## Excerpt to read
Content starts
On 17 May 1911, there was a royal command performance of the play at the Theatre Royal, Drury Lane, for King George V, in honour of a visit to England by Wilhelm II, German Emperor, and his Empress, directed by Arthur Collins and produced by Sir Squire Bancroft. The cast included George Alexander as Alfred Evelyn, Irene Vanbrugh as Clara Douglas, Winifred Emery as Lady Franklin, Herbert Tree as Graves and Stout, Laurence Irving as Sharp, Charles Hawtrey as Flat, Weedon Grossmith as Frantz, Sydney Valentine as Green, Alexandra Carlisle as Georgina Vesey, Cyril Maude as Sir Frederick Blount, Charles Rock as MacFinch, Norman Forbes as MacStucco, Sir John Hare as Sir John Vesey, and Lewis Waller as Sir John's Servant, and with music arranged by J. M. Glover.

The play was revived again in 1999, this time at the Royal National Theatre, with John Caird as director and with a cast including Jasper Britton, Roger Allam, who in 2000 won the Laurence Olivier Award for Best Actor in a Supporting Role for the part, Simon Russell Beale, Sophie Okonedo, Patricia Hodge, who won Laurence Olivier Award for Best Actress in a Supporting Role, and Victoria Hamilton.

==Film adaptation==

In 1921 the play was adapted into a silent film directed by Duncan McRae and starring Henry Ainley, Faith Bevan and Margot Drake.

==Radio adaptation==
A radio adaptation of the play by Kate Clanchy was premiered by BBC Radio 3 on 19 June 2011 as part of its Money Talks season and repeated on 1 July 2012. It was the first radio play to be directed by Samuel West (who also played the minor and uncredited vocal role of a French tailor). The play was recorded at Bulwer-Lytton's stately home, Knebworth House, and the music was performed by the Endellion String Quartet. The producer was Amber Barnfather. The Financial Times described the production as “faultlessly stylish”.

===Cast===
- Alfred Evelyn – Blake Ritson
- Clara Douglas – Laura Rees
- Sir John Vesey – Ian McDiarmid
- Lady Franklin – Celia Imrie
- Henry Graves – Roger Allam
- Georgina Vesey – Phoebe Waller-Bridge
- Sir Frederick Blount – Bertie Carvel
- Benjamin Stout – Richard Cordery
- Captain Dudley Smooth – Tom Goodman-Hill
- Flash – Nicholas Boulton

==Japanese adaptation==
In 1878, this play was adopted into a modern kabuki style play by Kawatake Mokuami. Called Ningen Banji Kane Yono Naka ("Everything in the world is run by money"), it is still performed to this day.
Content ends
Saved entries
Content starts
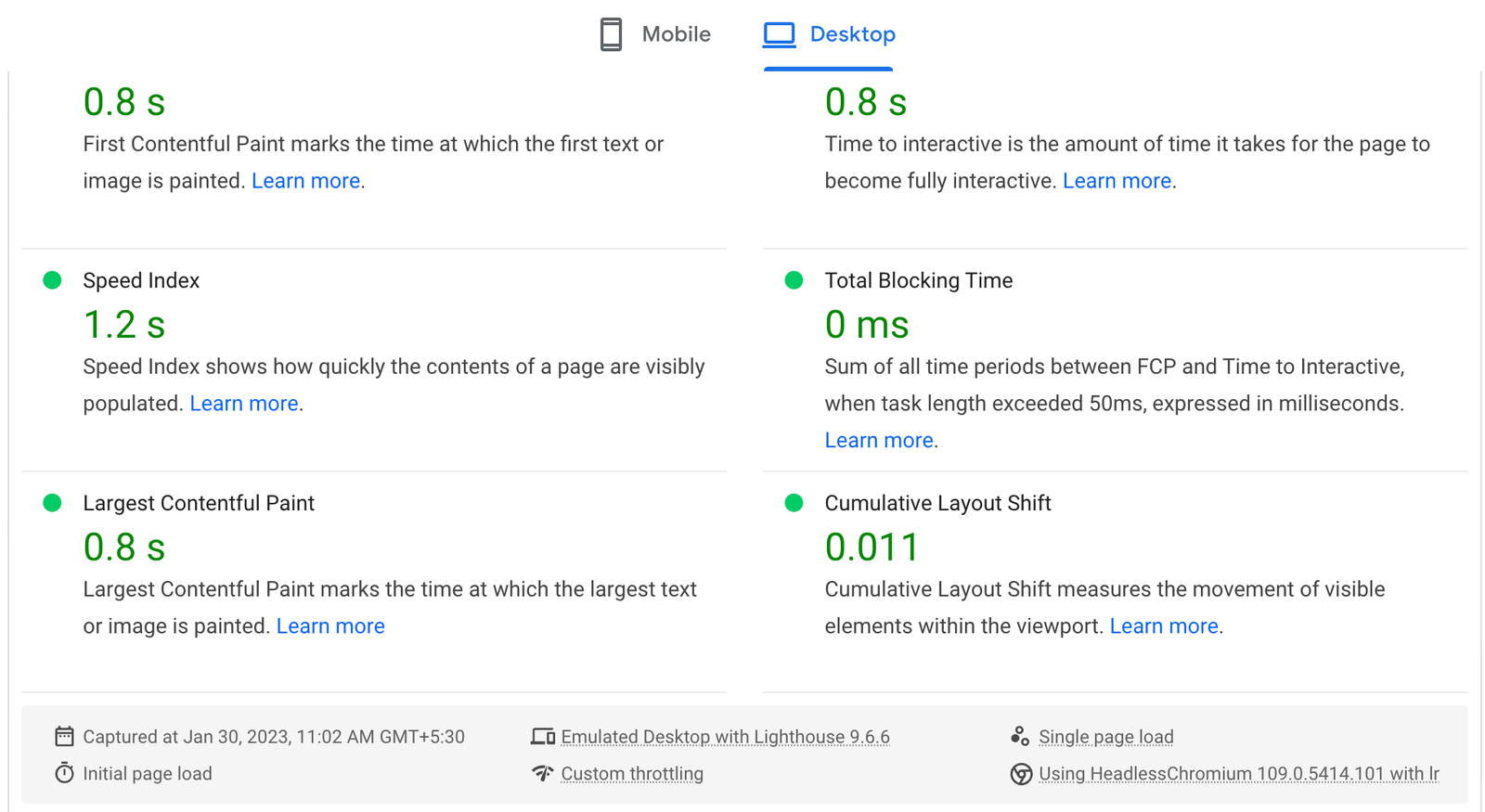Click the calendar icon beside capture date

click(x=64, y=737)
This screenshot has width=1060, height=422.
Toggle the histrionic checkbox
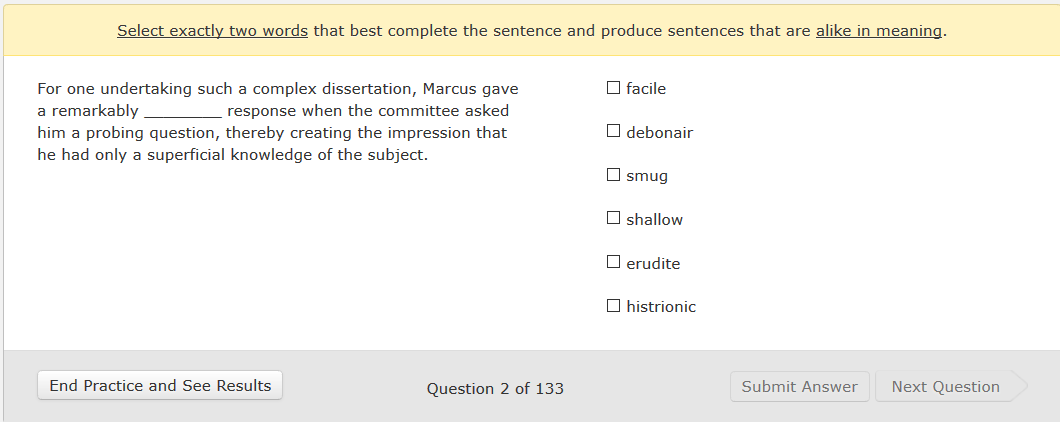tap(613, 306)
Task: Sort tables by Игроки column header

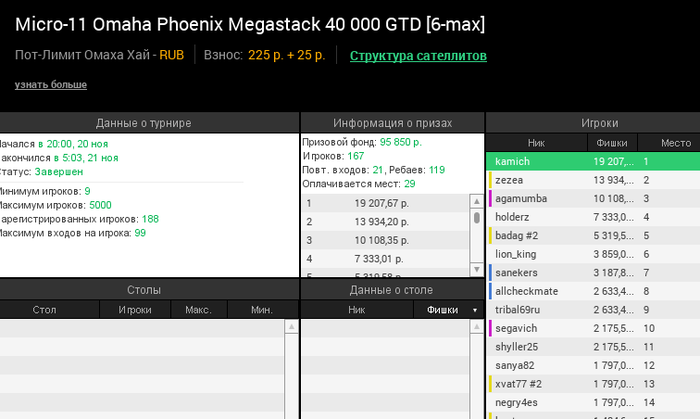Action: [135, 310]
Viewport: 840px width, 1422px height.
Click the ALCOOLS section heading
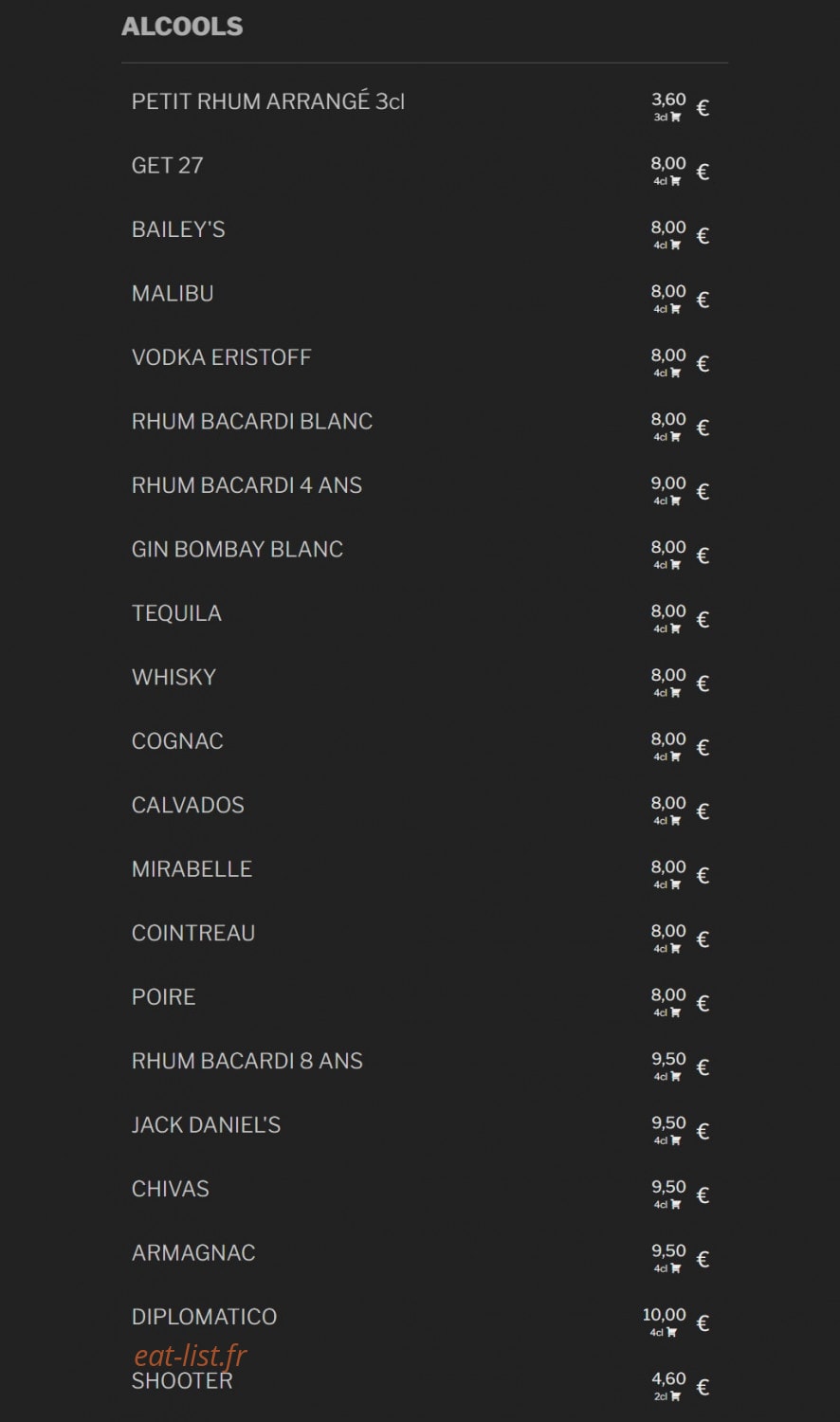[x=182, y=27]
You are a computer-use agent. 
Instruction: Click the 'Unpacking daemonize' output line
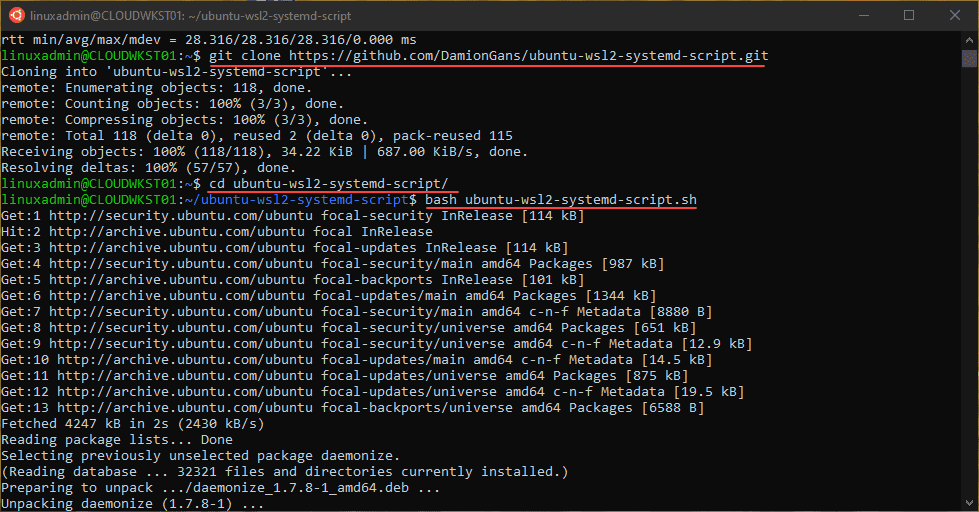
Content ends
## Work to complete
(a) In the passage on the play's productions, who performed the music for the 2011 radio adaptation?
(b) Decide whether each statement agrees with the passage on the play's productions, answering yes or no and quoting the words that settle it:
(i) Duncan McRae directed the 1921 silent film.
(ii) The 1999 revival was staged at the Theatre Royal, Drury Lane.
(iii) The radio adaptation was recorded at Knebworth House.
(c) Return the part of the passage on the play's productions that begins at the words "The play was revived" and stops after the words "and Victoria Hamilton.", copying it unchanged.

## Answers to the tasks
(a) The Endellion String Quartet performed the music.

(b)
(i) Yes: "a silent film directed by Duncan McRae"
(ii) No: "this time at the Royal National Theatre"
(iii) Yes: "The play was recorded at Bulwer-Lytton's stately home, Knebworth House"

(c)
The play was revived again in 1999, this time at the Royal National Theatre, with John Caird as director and with a cast including Jasper Britton, Roger Allam, who in 2000 won the Laurence Olivier Award for Best Actor in a Supporting Role for the part, Simon Russell Beale, Sophie Okonedo, Patricia Hodge, who won Laurence Olivier Award for Best Actress in a Supporting Role, and Victoria Hamilton.